» Задание 1: Переименуй «screenshot» в «snapshot» в записях от их начала до строки с «Action: [x=618, y=218]» включительно. Выведи эти строки заново, больше ничего в них не меняя.

» Исходный текст:
Музыка, танец и скульптуры в фильме Дианы Вишневой и Пушкинского музея «Слепок»

Вместе с режиссером Андреем Сильвестровым пять хореографов и пять композиторов придумали уникальный кинобалет

31 марта в ограниченный прокат выходит фильм «Слепок» — сложносочиненный проект, объединивший несколько видов искусства и институций. Во время локдауна, когда двери московских музеев оказались закрыты, команда фестиваля Context Дианы Вишневой, Пушкинского музея, Aksenov Family Foundation и режиссер Андрей Сильвестров придумали, чем занять пустующие залы. Итогом съемок стал современный кинобалет, рассказывающий языком тела о ключевых моментах в истории западноевропейской культуры.

В главной роли — прима-балерина Мариинского театра Диана Вишнева. Ее героиня проводит зрителя по залам Пушкинского музея через время и пространство. Каждая точка — новая эпоха, выраженная в танце и музыке — от Античности до Возрождения. Пять молодых хореографов и композиторов, получившие в распоряжение самые узнаваемые залы ГМИИ, придумали, как передать слепкам современную пластику и наполнить пространство классического музея новым звучанием. После московской премьеры в «Октябре» фильм представят в Санкт-Петербурге в кинотеатре «Аврора». Показы планируются также в Екатеринбурге, Нижнем Новгороде, Томске и других российских городах.

Для BURO. участники проекта рассказали о трех основных составляющих фильма: теле, звуке и слепке.


СКУЛЬПТУРЫ ОСТАНОВИЛИ ВРЕМЯ, ЧТОБЫ ПЕРЕДАТЬ ЕГО НАМ


 

АНДРЕЙ СИЛЬВЕСТРОВ

Кино- и театральный режиссер, актер, художник, продюсер

Все наши танцы выросли из слепков, расположенных в залах музея Пушкина. Хореографы фиксировали пластику скульптур, обнаруживали в ней дух времени, его содержание и превращали это в танец с актуальным для них высказыванием для настоящего. С другой стороны, скульптуры несколько сотен лет назад фиксировали пластику своих современников или придумывали ее заново. Они как бы остановили время, чтобы передать его нам, а мы, скопировав его, передали его будущему. Скульптура превращается в танец, а танец в медиа скульптуру, зафиксированную на цифровой «пленке».


В АНТИЧНЫХ СКУЛЬПТУРАХ ЗАПЕЧАТЛЕН ТАНЕЦ, КАКИМ ОН БЫЛ У ИСТОКОВ


 

ДИАНА ВИШНЕВА

Прима-балерина Мариинского театра, создатель и идейный вдохновитель фестиваля Context. Diana Vishneva

Соединение современного танца с классическим музеем дает взаимное обогащение, новый взгляд на привычное и понимание взаимосвязи жанров. Оно подчеркивает вневременные аспекты искусства. Большинство из нас, приходя в музей, наверняка медитативно в него погружаются. С танцем происходит так же. Поэтому синтез изобразительного искусства с пластикой, хореографией и музыкой в фильме обостряет все эмоции и чувства.

Данные для поиска слов и элементов
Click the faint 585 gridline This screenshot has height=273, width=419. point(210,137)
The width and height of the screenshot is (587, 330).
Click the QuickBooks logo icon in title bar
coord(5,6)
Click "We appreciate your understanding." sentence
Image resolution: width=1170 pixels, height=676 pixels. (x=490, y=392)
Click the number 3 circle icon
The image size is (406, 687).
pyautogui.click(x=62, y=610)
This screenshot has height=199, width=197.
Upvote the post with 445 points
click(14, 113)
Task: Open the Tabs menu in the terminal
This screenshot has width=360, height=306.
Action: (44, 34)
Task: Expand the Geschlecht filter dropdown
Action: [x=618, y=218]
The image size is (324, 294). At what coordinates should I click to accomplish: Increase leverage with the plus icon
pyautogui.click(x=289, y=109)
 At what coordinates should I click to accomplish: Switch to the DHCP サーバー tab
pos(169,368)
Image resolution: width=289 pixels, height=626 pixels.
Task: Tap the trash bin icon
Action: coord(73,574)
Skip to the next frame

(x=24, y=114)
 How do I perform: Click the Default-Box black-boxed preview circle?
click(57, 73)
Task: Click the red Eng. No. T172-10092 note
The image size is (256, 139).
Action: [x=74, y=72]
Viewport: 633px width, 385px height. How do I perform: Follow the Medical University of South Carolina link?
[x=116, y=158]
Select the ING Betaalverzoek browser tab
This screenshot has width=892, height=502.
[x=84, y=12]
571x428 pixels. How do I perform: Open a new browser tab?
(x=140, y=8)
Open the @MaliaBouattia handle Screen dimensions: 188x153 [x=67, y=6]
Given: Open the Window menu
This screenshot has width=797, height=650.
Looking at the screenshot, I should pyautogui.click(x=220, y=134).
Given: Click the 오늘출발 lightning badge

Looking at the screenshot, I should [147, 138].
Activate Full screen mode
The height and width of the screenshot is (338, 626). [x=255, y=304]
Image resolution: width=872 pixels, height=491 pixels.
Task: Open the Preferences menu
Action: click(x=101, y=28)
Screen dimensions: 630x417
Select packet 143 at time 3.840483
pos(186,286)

» Задание 2: Напиши, что идет дальше в тексте о фильме «Слепок», начиная после его последнего предложения.

» Ответ на задание 1:
Click the faint 585 gridline This snapshot has height=273, width=419. point(210,137)
The width and height of the snapshot is (587, 330).
Click the QuickBooks logo icon in title bar
coord(5,6)
Click "We appreciate your understanding." sentence
Image resolution: width=1170 pixels, height=676 pixels. (x=490, y=392)
Click the number 3 circle icon
The image size is (406, 687).
pyautogui.click(x=62, y=610)
This snapshot has height=199, width=197.
Upvote the post with 445 points
click(14, 113)
Task: Open the Tabs menu in the terminal
This snapshot has width=360, height=306.
Action: (44, 34)
Task: Expand the Geschlecht filter dropdown
Action: [x=618, y=218]

» Ответ на задание 2:
Находясь в пространстве классического музея, мы осознавали степень ответственности. Ведь мы собирались рассказывать историю своим языком. Переосмысление прошлого в современности и взгляд в будущее дает множество смысловых пластов. Но мы понимали, что должны с осторожностью подходить к этому, ведь за нами — опыт тех поколений, который дал нам знания. Мы не могли их подвести.

Ранее я никогда не была с музеем наедине. Само по себе это — уже художественный акт и даже экзистенциальный опыт. Помню свое необычное ощущение от пустынных залов, когда ты остаешься один на один со скульптурами — героями и лицами прошлого. Ты действительно чувствуешь, как улетаешь во времени. Человек — песчинка на фоне всеобщей истории, но именно мы ее творим.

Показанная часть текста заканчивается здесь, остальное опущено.